(Text block Opens)

Washington D.C. Squirrels
Squirrel Biology and Habits
Fox and Gray squirrels are active from dawn to dusk, with most feeding occurring in the early morning, and then again in the mid-afternoon. These tree squirrels usually feed on fruits, nuts, and other vegetation.
Squirrels may breed twice a year (usually around January and June) and have a 42 - 45 day gestation. They usually have 2 - 3 young that are weaned at 10 - 12 weeks and can live up to 4 years old in the wild.
These rodents nest in tree cavities, leaf nests, and attics or crawlspaces. Common entries to the home are roof vents, louvre vents, soffit vents, construction gaps, and rotten fascia boards.
While most trespassing squirrels are merely a nuisance, they can pose a real threat to humans. It is estimated that 25 - 50% of all fires of unknown origin are caused by rodents gnawing electrical wires. Squirrels are known carriers of diseases like encephalitis and typhus, although they are generally not carriers of rabies.
Damage concerns include squirrels chewing bark off trees and shrubs, squirrels raiding crops and bird feeders, and squirrels shorting out transformers while traveling power-lines. In the fall and winter months squirrels enter dwellings for shelter, and in the spring they enter to raise young.
Squirrel trapping techniques usually include cage traps for live-trap and squirrel removal, and are usually baited with nuts and/or peanut butter. Live squirrel traps are set in the line of travel outside the den entrance (squirrel traps are not set inside because there is poor light and the den is a shelter, not a feeding site).
Squirrels inside the home almost always come in through the fireplace or furnace chimneys and should only be removed by trained personnel with the proper safety equipment (gloves, traps, control poles, etc.).
Toxicants are illegal and are not used in squirrel control (squirrels may die in wall voids and cause odor problems). There may also be secondary poisoning hazards to pets (e.g. dogs that eat sick squirrels) and children may be bitten trying to assist sick animals.
Trimming trees back 8-12 feet from the structure will help to prevent roof access for squirrels. Critter Control uses sheet metal, hardware-cloth, aluminum or wood to seal and close up entry holes to prevent future squirrel access. For chimney squirrel exclusions, Critter Control technicians install only NFPA 211 and BOCA approved chimney screens and rain-caps to prevent squirrel entry. Chimney caps are available in black galvanized or stainless steel models and come in a wide range of sizes.

(Text block Closes)

* [What to work on] Copy out the stretch of the squirrel text from "Squirrels inside the" through "control poles, etc.).", substituting "licensed technicians" for "trained personnel".

(Extracted material Opens)

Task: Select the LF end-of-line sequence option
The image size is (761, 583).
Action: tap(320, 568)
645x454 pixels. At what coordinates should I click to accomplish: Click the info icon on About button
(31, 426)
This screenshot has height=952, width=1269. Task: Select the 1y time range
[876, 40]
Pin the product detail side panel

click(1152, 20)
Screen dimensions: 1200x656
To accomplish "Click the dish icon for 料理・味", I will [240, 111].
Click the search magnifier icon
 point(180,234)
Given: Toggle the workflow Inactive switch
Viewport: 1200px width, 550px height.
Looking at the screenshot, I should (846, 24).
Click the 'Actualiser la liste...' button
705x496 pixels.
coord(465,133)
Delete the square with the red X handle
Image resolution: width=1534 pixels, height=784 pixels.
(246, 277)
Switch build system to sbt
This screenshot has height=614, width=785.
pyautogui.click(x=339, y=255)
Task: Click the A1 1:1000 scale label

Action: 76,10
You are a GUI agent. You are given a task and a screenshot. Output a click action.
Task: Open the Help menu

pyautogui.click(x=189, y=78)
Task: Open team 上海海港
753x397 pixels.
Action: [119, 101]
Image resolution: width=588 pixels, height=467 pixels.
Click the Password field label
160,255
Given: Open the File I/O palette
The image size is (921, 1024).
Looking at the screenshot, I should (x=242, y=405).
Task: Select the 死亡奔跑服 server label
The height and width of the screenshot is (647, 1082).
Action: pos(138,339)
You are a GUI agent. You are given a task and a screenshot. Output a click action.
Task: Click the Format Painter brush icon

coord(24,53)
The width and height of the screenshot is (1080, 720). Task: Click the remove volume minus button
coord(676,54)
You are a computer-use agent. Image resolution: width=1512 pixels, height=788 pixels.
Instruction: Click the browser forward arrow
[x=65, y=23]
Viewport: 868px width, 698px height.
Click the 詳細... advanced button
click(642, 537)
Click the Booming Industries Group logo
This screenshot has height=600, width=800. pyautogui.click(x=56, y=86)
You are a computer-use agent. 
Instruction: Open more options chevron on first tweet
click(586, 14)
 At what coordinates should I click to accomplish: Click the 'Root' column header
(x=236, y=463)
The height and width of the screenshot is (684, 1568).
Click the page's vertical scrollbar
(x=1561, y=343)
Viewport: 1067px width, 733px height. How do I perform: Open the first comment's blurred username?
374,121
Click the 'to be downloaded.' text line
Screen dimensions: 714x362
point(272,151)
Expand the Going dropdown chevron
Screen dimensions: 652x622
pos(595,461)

(Extracted material Closes)

* [Solution for this exercise]
Squirrels inside the home almost always come in through the fireplace or furnace chimneys and should only be removed by licensed technicians with the proper safety equipment (gloves, traps, control poles, etc.).